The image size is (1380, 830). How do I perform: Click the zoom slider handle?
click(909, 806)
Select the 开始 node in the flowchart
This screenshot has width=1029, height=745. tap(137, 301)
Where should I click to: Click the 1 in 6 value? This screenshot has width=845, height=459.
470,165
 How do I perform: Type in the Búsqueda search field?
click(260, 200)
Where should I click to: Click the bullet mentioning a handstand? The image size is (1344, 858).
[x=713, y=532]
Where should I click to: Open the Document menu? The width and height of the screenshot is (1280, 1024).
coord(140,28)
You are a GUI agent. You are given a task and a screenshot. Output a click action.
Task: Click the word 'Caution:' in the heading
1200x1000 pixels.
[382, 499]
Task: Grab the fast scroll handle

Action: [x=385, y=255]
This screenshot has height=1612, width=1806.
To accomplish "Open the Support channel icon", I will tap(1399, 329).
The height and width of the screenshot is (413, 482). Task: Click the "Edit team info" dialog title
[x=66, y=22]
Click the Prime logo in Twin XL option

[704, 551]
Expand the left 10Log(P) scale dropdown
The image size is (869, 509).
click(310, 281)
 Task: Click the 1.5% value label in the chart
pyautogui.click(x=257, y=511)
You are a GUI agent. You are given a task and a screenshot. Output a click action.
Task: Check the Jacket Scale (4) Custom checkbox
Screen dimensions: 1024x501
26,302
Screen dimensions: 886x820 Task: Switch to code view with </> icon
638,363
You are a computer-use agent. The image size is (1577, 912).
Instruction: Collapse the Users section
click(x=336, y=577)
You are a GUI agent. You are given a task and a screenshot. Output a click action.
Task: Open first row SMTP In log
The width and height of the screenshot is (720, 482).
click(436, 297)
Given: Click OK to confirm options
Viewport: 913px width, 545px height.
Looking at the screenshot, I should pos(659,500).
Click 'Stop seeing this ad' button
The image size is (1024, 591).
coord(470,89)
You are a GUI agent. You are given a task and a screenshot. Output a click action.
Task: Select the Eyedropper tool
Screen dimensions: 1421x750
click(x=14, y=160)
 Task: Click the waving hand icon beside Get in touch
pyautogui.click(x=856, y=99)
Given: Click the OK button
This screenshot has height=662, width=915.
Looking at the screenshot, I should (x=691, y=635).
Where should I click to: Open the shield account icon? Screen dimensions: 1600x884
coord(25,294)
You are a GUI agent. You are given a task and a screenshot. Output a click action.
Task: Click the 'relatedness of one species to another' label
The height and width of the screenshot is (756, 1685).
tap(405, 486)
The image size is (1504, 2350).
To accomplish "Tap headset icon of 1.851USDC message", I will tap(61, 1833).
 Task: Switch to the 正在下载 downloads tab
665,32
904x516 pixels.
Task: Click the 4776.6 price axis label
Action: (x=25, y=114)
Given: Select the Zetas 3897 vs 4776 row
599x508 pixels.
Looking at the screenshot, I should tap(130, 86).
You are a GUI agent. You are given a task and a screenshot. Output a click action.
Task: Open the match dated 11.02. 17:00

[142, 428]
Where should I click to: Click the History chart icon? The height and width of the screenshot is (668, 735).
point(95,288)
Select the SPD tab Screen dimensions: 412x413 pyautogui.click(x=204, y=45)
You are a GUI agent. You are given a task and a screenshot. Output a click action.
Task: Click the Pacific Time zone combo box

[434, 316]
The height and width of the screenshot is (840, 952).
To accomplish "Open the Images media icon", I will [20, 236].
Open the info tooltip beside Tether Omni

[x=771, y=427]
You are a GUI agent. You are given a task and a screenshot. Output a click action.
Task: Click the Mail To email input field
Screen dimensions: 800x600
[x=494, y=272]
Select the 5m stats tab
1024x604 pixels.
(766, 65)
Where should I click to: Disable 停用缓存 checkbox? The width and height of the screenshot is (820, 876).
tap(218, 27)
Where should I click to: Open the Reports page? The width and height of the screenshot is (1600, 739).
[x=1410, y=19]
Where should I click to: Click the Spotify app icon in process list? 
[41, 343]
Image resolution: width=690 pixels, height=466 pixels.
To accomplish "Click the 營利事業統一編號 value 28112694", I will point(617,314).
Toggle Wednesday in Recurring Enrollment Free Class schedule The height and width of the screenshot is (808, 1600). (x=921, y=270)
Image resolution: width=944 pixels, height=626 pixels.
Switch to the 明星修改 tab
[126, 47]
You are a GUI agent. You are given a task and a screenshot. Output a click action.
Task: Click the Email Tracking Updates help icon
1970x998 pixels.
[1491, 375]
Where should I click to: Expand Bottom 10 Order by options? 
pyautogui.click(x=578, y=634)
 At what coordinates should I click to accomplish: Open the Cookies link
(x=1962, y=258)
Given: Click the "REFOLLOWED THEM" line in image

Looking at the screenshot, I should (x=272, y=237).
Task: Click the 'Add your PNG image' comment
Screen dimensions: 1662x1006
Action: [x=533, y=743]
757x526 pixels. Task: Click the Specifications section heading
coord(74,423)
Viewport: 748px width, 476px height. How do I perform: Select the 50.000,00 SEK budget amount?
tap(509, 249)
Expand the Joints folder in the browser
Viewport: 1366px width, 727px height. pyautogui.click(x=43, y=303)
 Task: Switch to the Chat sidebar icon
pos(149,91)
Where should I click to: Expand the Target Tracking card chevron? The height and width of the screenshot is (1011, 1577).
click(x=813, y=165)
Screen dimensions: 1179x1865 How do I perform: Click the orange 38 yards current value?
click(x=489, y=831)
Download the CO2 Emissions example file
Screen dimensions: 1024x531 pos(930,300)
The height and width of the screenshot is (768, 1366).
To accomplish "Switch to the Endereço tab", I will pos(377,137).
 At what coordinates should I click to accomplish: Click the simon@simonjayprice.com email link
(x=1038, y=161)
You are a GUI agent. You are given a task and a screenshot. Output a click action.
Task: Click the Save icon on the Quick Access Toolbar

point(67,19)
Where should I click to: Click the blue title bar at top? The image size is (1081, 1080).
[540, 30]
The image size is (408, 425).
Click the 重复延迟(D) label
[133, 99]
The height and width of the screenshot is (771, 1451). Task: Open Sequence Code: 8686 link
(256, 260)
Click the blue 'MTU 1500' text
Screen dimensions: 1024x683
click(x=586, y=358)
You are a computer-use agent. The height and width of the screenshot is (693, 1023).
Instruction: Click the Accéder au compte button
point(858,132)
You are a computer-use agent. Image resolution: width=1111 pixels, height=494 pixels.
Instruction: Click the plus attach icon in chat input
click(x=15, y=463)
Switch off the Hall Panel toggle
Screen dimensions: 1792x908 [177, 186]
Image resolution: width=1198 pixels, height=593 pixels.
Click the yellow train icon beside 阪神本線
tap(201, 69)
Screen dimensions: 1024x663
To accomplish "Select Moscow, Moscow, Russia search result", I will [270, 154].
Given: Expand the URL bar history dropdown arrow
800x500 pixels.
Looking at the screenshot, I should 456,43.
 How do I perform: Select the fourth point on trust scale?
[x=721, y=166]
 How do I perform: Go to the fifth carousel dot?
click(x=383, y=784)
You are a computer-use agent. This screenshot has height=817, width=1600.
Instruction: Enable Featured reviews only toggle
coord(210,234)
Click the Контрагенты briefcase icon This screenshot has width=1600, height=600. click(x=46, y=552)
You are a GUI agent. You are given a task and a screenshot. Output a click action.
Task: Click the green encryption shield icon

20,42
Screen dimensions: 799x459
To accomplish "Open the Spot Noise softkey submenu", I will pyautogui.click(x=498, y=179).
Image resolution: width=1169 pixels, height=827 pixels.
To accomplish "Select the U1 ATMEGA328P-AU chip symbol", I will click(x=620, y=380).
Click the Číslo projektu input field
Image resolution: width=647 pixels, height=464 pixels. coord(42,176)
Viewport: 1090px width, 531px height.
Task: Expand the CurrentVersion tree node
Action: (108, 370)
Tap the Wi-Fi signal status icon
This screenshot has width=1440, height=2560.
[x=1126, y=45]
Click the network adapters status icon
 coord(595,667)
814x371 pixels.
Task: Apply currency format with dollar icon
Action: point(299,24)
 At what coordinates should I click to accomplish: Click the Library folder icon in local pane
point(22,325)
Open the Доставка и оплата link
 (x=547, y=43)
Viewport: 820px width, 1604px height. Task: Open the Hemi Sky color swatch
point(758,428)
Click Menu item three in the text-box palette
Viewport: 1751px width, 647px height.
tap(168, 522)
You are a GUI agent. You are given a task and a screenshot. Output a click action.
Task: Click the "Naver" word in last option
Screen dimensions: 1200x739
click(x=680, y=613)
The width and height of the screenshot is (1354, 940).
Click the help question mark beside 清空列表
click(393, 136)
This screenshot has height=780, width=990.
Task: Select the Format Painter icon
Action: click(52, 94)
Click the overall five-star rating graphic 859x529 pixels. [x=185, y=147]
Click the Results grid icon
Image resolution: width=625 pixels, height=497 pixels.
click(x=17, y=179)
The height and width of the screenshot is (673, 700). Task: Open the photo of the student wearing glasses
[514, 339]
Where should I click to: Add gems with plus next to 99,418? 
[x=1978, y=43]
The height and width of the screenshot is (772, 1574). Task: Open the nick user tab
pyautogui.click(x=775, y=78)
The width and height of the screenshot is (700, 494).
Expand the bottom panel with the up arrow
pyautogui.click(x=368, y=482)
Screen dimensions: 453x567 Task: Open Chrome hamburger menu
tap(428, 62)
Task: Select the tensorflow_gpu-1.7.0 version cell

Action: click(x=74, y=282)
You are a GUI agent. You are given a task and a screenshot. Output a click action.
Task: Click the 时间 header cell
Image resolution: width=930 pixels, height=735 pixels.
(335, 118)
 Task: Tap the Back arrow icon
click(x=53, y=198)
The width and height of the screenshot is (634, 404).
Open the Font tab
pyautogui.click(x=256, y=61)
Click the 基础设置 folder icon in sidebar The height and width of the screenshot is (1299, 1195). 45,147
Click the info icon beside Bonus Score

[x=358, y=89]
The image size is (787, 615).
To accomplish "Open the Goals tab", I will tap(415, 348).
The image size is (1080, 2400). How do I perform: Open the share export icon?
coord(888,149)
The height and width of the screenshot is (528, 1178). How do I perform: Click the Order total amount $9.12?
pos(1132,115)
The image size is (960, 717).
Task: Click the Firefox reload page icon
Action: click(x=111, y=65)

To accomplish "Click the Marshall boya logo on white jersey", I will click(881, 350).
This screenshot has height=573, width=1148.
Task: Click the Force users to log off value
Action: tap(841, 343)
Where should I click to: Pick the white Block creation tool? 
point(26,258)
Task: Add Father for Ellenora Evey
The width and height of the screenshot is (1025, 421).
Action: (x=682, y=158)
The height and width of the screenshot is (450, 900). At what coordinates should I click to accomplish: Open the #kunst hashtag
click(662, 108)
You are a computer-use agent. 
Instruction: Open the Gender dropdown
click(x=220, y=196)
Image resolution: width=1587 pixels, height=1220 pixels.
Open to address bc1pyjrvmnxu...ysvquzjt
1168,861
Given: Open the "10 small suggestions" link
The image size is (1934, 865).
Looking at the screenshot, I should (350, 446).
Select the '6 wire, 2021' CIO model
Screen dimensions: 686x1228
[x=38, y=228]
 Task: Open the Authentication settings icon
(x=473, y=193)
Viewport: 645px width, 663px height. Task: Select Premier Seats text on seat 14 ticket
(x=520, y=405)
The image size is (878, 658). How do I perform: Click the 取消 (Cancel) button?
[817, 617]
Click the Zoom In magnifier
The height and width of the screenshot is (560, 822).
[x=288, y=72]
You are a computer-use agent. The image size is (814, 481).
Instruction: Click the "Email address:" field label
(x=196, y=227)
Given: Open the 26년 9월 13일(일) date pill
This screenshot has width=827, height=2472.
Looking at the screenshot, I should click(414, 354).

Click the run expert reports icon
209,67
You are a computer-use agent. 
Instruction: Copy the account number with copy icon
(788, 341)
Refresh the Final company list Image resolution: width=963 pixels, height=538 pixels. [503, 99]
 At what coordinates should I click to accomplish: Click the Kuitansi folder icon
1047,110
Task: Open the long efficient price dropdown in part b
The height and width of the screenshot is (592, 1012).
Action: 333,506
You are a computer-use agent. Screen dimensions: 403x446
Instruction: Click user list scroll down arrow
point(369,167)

Work order: Using only the listing above, restate exactly the lines from the line containing "The image size is (878, 658)." through the line containing "You are a computer-use agent. The image size is (814, 481).", both included.

Solution for this task:
The image size is (878, 658). How do I perform: Click the 取消 (Cancel) button?
[817, 617]
Click the Zoom In magnifier
The height and width of the screenshot is (560, 822).
[x=288, y=72]
You are a computer-use agent. The image size is (814, 481).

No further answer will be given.